Sociologically speaking, what are your reflections on the Reading attached — The Nacirema people (written by Horace Miner) ? What are some of their rituals? Please quote from the Reading. (3 pts)
What do you learn from this exercise? Who are the Naciremas? (2 pts)
Can you apply cultural relativist point of view to this reading? why? Please quote from the textbook. (3 pts)

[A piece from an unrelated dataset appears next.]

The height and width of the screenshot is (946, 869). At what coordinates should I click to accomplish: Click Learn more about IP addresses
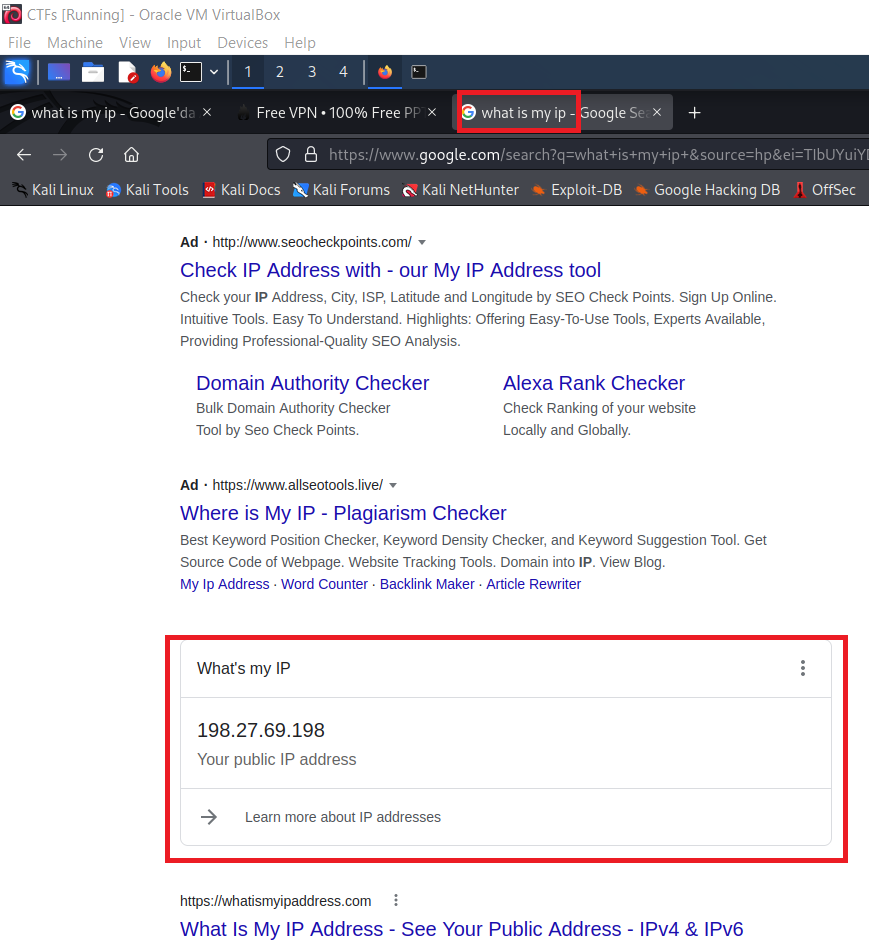[342, 817]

Reply to another student or the Instructor (2 pts)
reply to this student:
I found the Nacirema people and their customs to be very interesting. Some of their rituals include bowing before a charm box and mingling holy water into a small font beneath it. These ceremonies occur daily, in a household shrine. Each charm in the box heals and protects against certain bodily ailments. There are also holy mouth men, whose rituals include “inserting a small bundle of hog hairs into the mouth, along with certain magical powders, and then moving the bundle in a highly formalized series of gestures” (Henslin 124). From this exercise, I learned about a tribe who views the human body as damaged, and works to counteract the inborn issues. This was especially compelling to read, because in the religions I am familiar with, the human body is celebrated and viewed as blessed, with diseases being the curse (rather than vice versa). I can assume that through this belief system, the Naciremas do not take their health for granted, and are appreciative of their wellness; while in Western religions, we believe we deserve to be healthy and become upset if the opposite occurs. I can apply cultural relativism to this reading because we must understand that these people do not live in the same society as we do. Because of their region and way of living, the Nacirema people have little to no access to statistics and science, so they must credit the supernatural for their observations instead. When studying sociology, it is important to remember “if all of the logically possible combinations of behavior have not been found somewhere in the world, he is apt to suspect that they must be present in some yet undescribed tribe” (Henslin 121).